If they want to follow the logical development of the story from the three trilogies so far, by the way (spoilers ahead), I’d recommend stressing the “Emperor Palpatine actually won” angle in future films, since we now know many of the core Star Wars characters are basically descendants of Palpatine (whether via the Force or conventional genetics). Even villain Kylo and heroine Rey are basically half-cousins once removed. That is, if we believe George Lucas’ own view that Palpatine (plausibly) created Anakin/Vader by causing Anakin’s mom to become pregnant through the power of the Force. (And Snoke and maybe even “Baby Yoda” have Palpatine ties to boot, thanks to cloning technology, remember.)
Rey (with one of her parents being a child of Palpatine) is basically only one generation closer to Palpatine than Kylo if we accept Palpatine is Vader’s “dad” (and thus that Palpatine is two generations removed from Leia and three from Kylo). So, brilliant schemer Palpatine had his bases covered: It was likely great political power would eventually fall into the hands of Rey, Vader, Luke, Leia, or Kylo, though only Rey, who killed Palpatine, ends up surviving—and that outcome may be just fine with a Sith, since they believe in students killing their masters anyway. That she remains a mostly-nice person in the process may mean she has fulfilled the prophecy and brought “balance” to the Force, a bit of (g)rey to end the exhausting old Dark Side/Light Side process. Maybe that’s the only way to end Wars (spiritual and military) in that troubled galaxy.
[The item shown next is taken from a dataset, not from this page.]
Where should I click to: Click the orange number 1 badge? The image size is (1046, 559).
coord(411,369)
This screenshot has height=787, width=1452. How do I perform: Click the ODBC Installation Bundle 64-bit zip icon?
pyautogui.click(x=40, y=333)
Fictional franchises built up over decades like this one get rather messy, but best to do what people do when they see car wrecks if medics are already on the scene: just keeping moving ahead and put it behind you. Don’t go back to square one and try redoing the complex collision “but better this time.” That goes double for Terminator, Hellboy, Total Recall, and RoboCop. And don’t pretend 2021 will be wholly unrelated to 2020, either, whether you like it or not. Just keep moving forward.